By now you should know whether or not you’re going to get a spot in residence for the 2015-16 school year. If you’re wait-listed but think you’re not going to get in, read on.
UBC Student’s Guide To Renting
Know your budget
Believe it or not, this is something that is often overlooked by people. Many people think that they can rent an apartment that looks nicer (and also costs more!) by cutting down on things like their daily coffee, eating out, and spending money unnecessarily. As a result, they have to stay home a lot. While being thrifty is a good thing, having to give up a social life for just for rent is not.
What you might want to do is to first work out a monthly budget that includes how much you will spend on food, bills, and necessities. That will allow you to decide what your budget for rent will be.
Usually, basement suites are more affordable, and the further you rent from campus, the cheaper it gets. Kerrisdale and West 4th are good places to consider, as they’re relatively close to campus renting is reasonable.
Know you what you’d like, and what you wouldn’t like in housing.
Besides having Wi-Fi or electricity included in your rent, other factors you want to consider are:
- How close you are to campus
- How close you are to grocery shops
- If you would mind living in a noisy neighborhood (or in a unit that faces a main road)
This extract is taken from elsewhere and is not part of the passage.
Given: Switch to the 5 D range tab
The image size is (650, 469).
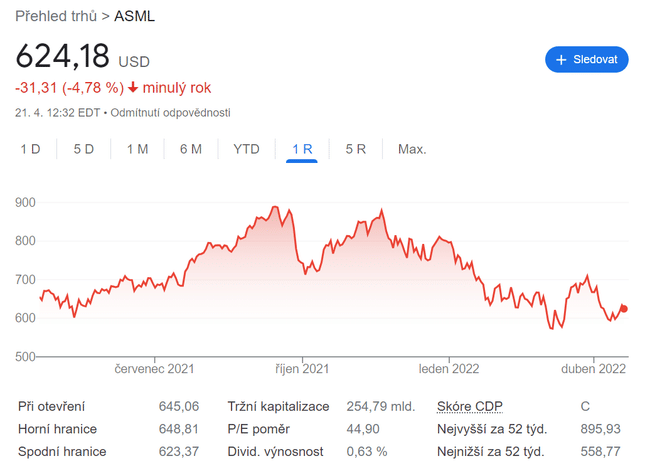Looking at the screenshot, I should pos(84,149).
- Renting furnished or unfurnished
- Having a roommate
Begin your search!
Besides Kijiji and Craigslist, Padmapper is a very useful website as well. We’ve also found that using Craigslist on the “map” function (where they show every rental unit on a map) to be more helpful. There’s also the AMS Rents Line to check!
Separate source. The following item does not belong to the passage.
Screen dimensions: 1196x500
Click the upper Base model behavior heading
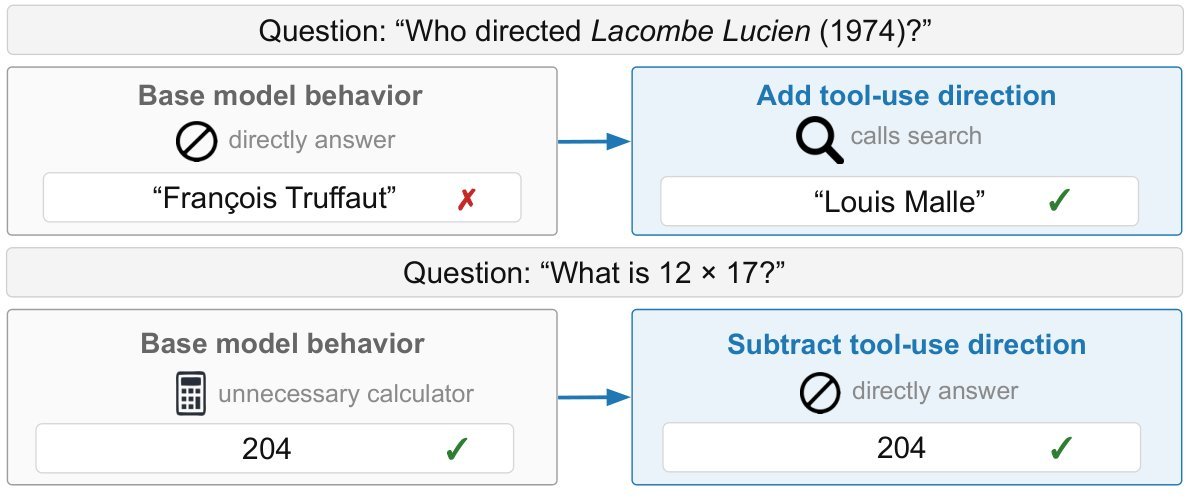[280, 96]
Sometimes, apartments don’t advertise online, but leave a sign outside their building instead. If you have a neighborhood in mind, it may be better to walk around instead, and call them when you’re outside the building to schedule a viewing. One example was when I was trying to rent in UBC. I found one apartment on Padmapper, but when I walked around, I found another three more units.
This is my favourite part about moving. When you view a unit, it’s not always about the aesthetic of the apartment. I signed for an apartment that was beautiful and modern, but then regretted it when I was about a month into my tenancy. The walls were so thin that they would get scratched if I brushed past them. I had to constantly keep my blinds drawn because it was a first floor unit and it faced a main road.
Apart from that, I was near a hospital, so I heard sirens all the time. People started climbing into the patio, and I finally had enough when someone tried to break in. When you view a unit, you may also want to check
- The water pressure of the taps
- How well the heaters work
- The overall neighborhood
- Bugs / Insects (for example: in the carpet, or in the building). There’s no harm in searching it up on bedbugregistry.com first.
When you sign your lease agreement…
Always do a condition report. This is something you will do at the start and at the end of the tenancy. It is important because it ensures that you will not be held liable for the damage that has already been done to the unit prior to the date you move in. Inspect the unit with your landlord, and take pictures if possible. Point out any possible damage you notice, and mutually agree on the condition of your unit.
Lastly, if you’re renting unfurnished and need furniture, you don’t always have to go to IKEA. Thrift stores sell decent second-hand furniture sometimes, and it’s always worth checking the dollar store for things such as floor mats, kitchen utensils, and storage solutions.